Our childhood story is bigger than just not being heard. My mom had an at home day care when I was very young, and yet I do not remember her ever being (that I can remember) the touchy, hugger, cuddler type. My dad became more of a hugger once I was in college. My grandma was even less of a hugger. So, maybe that was why my mom was not much for cuddles. Fast forward to my sister and me. Before Charlie we were not really that into hugging. Yet, with Chris I am a hard-core hugger. I need my daily…well multiple times a day hugs from him. I love hugs. I want to start my day with one, I want to end my day with one. I would take a deep intense hug over a kiss any day. I strongly believe that somehow Charlie has made my sister and me connect on a deeper level. Almost like Charlie has broken the years of non-hugging brought about by my childhood family.

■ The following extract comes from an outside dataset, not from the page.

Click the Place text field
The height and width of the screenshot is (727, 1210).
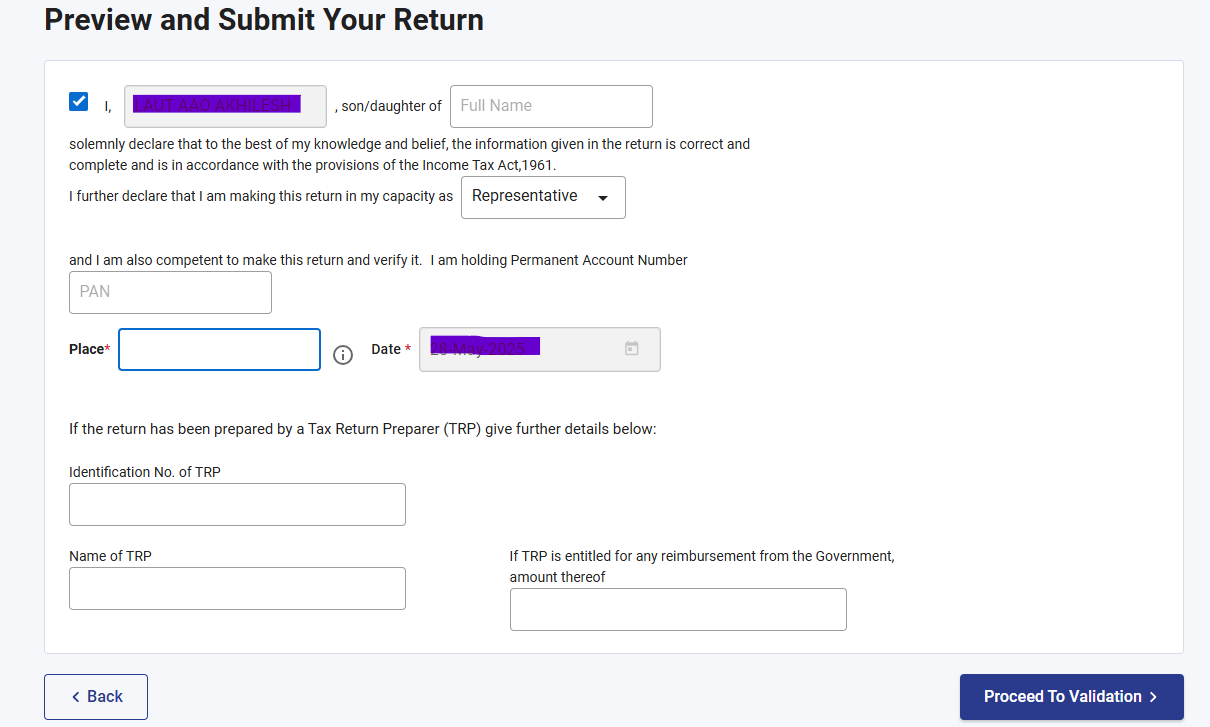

Thank you, Charlie!

I wonder, do we give our kids what we never had? Did my sister and I crave that kind of connection and family that she is now giving Charlie? I love Charlie with a depth and yet I have only seen her a total of three weekends. Where does that come from? Where does that love so deep and so extensive show up and we know we are never the same without this precious munchkin in our world? We want to make them laugh and giggle. We want to cuddle, snuggle, and never forget their smell.

Like I said. My niece is da bomb.

Which doors to open…

It has been a while since I have written about a book I have read. Two reasons: I have not had the time to read as many books lately, and I have not read as many books that have inspired me. However, over Thanksgiving I read a novel that I could not put down. It is called: “The Time Between” by Karen White. I am not even sure where to start in explaining this complex storyline.

It is about two sisters (Eve and Eleanor), their stories of loss, anger, longing, and forgiveness. One is in a wheelchair, and the other does everything she can to take care of her sister. She works long hours in an investment banking firm, plays the piano at night to bring in more money. The other sister sews gowns in her wheelchair. Such pieces she herself would have worn in past beauty pageants. Music is weaved throughout the story, second chances, and the beauty of an island. Of course there is so, so, so much more to the story, but I do not want to ruin it for you. There is one line near the end of the book that I had to share with you:

“There is how we were before, and how we are now, and the time between is spent choosing which doors to open, and which to close.” page 319

I thought this was the perfect morsel of insight from the book. White discusses this in different ways throughout the book. She is right. So often we are stuck in how we were before, that we cannot be okay with where we are now. As White alludes to throughout the book, there are many doors to which we can open or close and the choice is 99% ours to make. Do we forgive someone and move on, or do we stay stuck in what they have done to us? Can we get over the one that did not choose to love us, so that we can be present and ready for the one that we will love so deeply? Such good ideas for really anyone. Even with the sisterhood theme, it did not feel like chick lit to me. Just a great novel, and really I can see it made into a movie.

Open a new door. Take a few hours to read “The Time Between.” It is worth it.